TASK DIRECTIONS ▸ Copy out precisely the lines of the material that follows, beginning with the line containing "Task: Close the Help Us Serve You popup" and ending with its last line; exclude pictures.

DATA FOR THIS EXERCISE ▸
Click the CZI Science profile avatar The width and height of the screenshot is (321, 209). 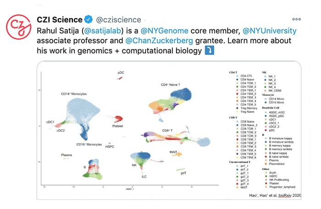pos(19,27)
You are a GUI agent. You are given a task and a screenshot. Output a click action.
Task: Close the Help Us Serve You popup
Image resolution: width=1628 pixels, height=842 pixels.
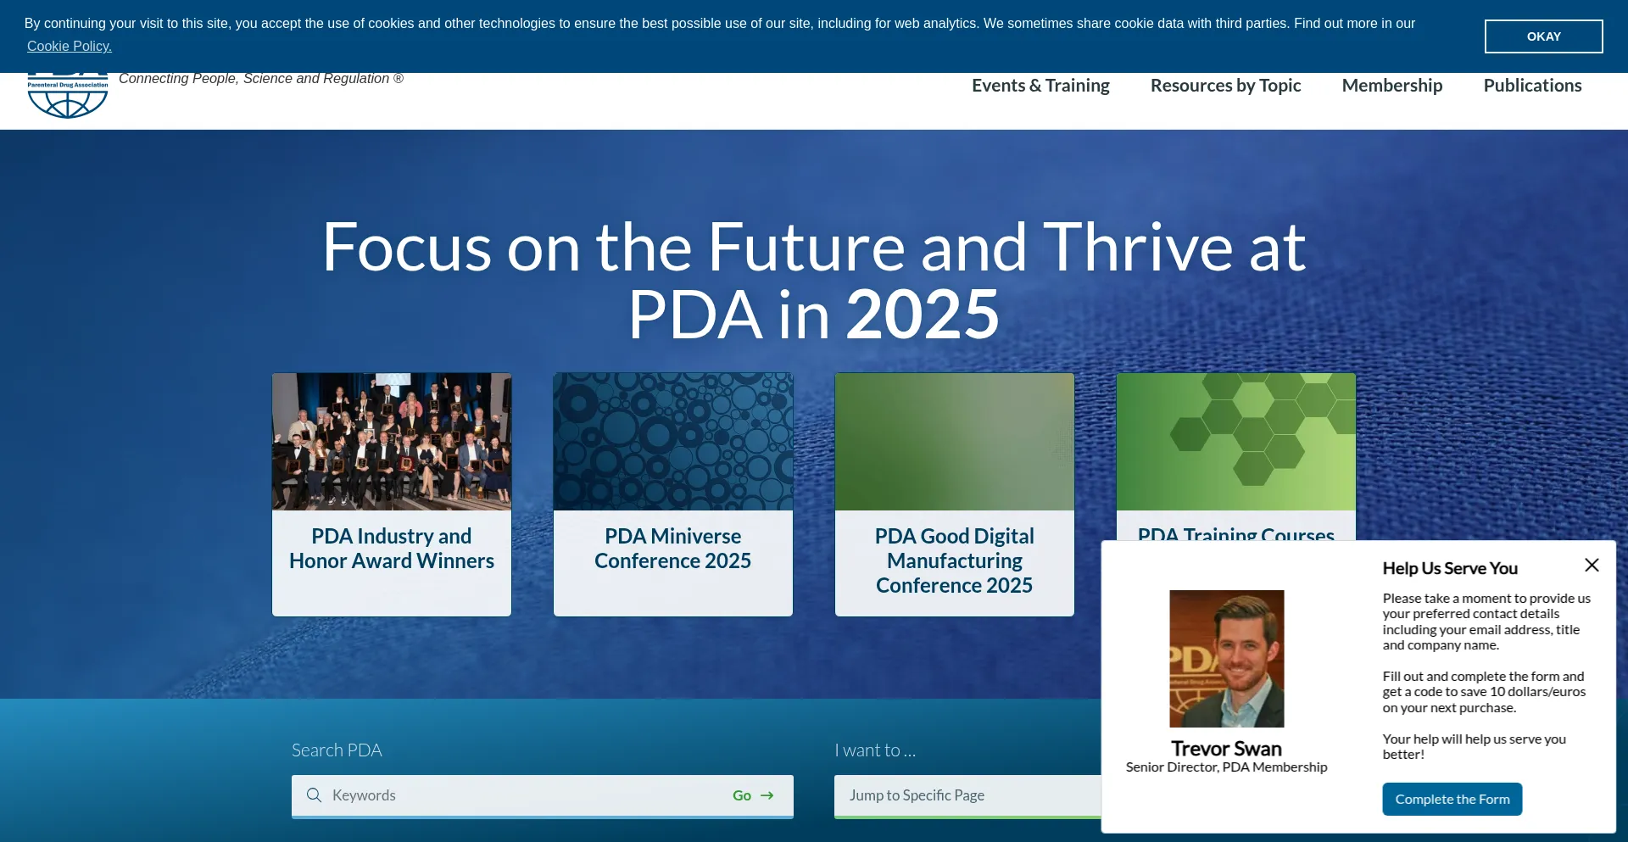1592,566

ANSWER ▸
Task: Close the Help Us Serve You popup
Image resolution: width=1628 pixels, height=842 pixels.
1592,566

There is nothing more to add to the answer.